• [Exercise objective]
Where the line containing "You are a GUI" appears, end your copy; everything from the first line of the records below up to and including it must be reproduced exactly.

• [Provided records]
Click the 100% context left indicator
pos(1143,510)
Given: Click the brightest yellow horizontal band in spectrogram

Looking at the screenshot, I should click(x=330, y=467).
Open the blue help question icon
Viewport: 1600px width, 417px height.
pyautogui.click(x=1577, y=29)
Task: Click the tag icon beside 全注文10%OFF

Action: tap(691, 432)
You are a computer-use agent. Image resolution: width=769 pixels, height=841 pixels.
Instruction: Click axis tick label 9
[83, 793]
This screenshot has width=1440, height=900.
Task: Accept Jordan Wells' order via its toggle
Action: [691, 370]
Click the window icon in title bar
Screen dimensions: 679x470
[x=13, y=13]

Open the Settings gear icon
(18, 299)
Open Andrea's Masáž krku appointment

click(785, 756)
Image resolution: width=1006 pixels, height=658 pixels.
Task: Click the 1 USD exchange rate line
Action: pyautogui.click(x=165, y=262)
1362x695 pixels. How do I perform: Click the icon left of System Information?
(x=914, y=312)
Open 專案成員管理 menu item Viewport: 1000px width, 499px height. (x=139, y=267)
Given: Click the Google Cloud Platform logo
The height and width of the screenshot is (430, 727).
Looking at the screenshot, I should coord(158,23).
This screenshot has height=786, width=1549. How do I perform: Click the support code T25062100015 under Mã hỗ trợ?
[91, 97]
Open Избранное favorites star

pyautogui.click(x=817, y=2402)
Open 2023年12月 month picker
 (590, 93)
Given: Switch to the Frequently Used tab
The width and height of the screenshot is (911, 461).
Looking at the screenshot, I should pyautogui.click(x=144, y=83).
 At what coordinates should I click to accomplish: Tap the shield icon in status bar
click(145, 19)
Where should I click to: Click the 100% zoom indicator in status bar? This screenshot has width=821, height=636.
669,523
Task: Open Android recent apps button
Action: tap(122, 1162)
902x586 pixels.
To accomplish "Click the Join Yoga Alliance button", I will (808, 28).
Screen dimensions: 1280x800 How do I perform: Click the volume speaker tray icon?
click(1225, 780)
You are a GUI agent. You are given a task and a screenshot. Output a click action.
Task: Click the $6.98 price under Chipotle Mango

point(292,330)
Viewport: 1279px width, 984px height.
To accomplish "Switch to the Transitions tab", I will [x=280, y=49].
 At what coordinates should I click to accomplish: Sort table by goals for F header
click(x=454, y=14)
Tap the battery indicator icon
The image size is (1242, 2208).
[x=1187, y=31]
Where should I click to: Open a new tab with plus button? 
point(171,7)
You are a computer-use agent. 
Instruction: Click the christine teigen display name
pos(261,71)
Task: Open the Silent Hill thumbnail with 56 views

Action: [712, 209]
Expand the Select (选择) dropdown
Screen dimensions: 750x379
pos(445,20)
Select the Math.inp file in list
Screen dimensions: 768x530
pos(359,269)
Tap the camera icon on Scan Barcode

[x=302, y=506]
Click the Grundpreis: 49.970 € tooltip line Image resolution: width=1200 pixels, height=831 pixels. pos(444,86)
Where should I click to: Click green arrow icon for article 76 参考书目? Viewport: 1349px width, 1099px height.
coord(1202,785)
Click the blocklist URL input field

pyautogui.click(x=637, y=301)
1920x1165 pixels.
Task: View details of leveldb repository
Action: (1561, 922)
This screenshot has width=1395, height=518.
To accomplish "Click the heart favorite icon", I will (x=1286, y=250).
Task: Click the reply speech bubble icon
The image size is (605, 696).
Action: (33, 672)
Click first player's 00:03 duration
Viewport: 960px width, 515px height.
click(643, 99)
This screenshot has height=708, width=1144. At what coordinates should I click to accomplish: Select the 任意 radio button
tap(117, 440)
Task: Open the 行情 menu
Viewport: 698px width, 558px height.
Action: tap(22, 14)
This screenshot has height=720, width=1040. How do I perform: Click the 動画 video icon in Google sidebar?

• [Exercise response]
Click the 100% context left indicator
pos(1143,510)
Given: Click the brightest yellow horizontal band in spectrogram

Looking at the screenshot, I should click(x=330, y=467).
Open the blue help question icon
Viewport: 1600px width, 417px height.
pyautogui.click(x=1577, y=29)
Task: Click the tag icon beside 全注文10%OFF

Action: tap(691, 432)
You are a computer-use agent. Image resolution: width=769 pixels, height=841 pixels.
Instruction: Click axis tick label 9
[83, 793]
This screenshot has width=1440, height=900.
Task: Accept Jordan Wells' order via its toggle
Action: [691, 370]
Click the window icon in title bar
Screen dimensions: 679x470
[x=13, y=13]

Open the Settings gear icon
(18, 299)
Open Andrea's Masáž krku appointment

click(785, 756)
Image resolution: width=1006 pixels, height=658 pixels.
Task: Click the 1 USD exchange rate line
Action: pyautogui.click(x=165, y=262)
1362x695 pixels. How do I perform: Click the icon left of System Information?
(x=914, y=312)
Open 專案成員管理 menu item Viewport: 1000px width, 499px height. (x=139, y=267)
Given: Click the Google Cloud Platform logo
The height and width of the screenshot is (430, 727).
Looking at the screenshot, I should coord(158,23).
This screenshot has height=786, width=1549. How do I perform: Click the support code T25062100015 under Mã hỗ trợ?
[91, 97]
Open Избранное favorites star

pyautogui.click(x=817, y=2402)
Open 2023年12月 month picker
 (590, 93)
Given: Switch to the Frequently Used tab
The width and height of the screenshot is (911, 461).
Looking at the screenshot, I should pyautogui.click(x=144, y=83).
 At what coordinates should I click to accomplish: Tap the shield icon in status bar
click(145, 19)
Where should I click to: Click the 100% zoom indicator in status bar? This screenshot has width=821, height=636.
669,523
Task: Open Android recent apps button
Action: tap(122, 1162)
902x586 pixels.
To accomplish "Click the Join Yoga Alliance button", I will (808, 28).
Screen dimensions: 1280x800 How do I perform: Click the volume speaker tray icon?
click(1225, 780)
You are a GUI agent. You are given a task and a screenshot. Output a click action.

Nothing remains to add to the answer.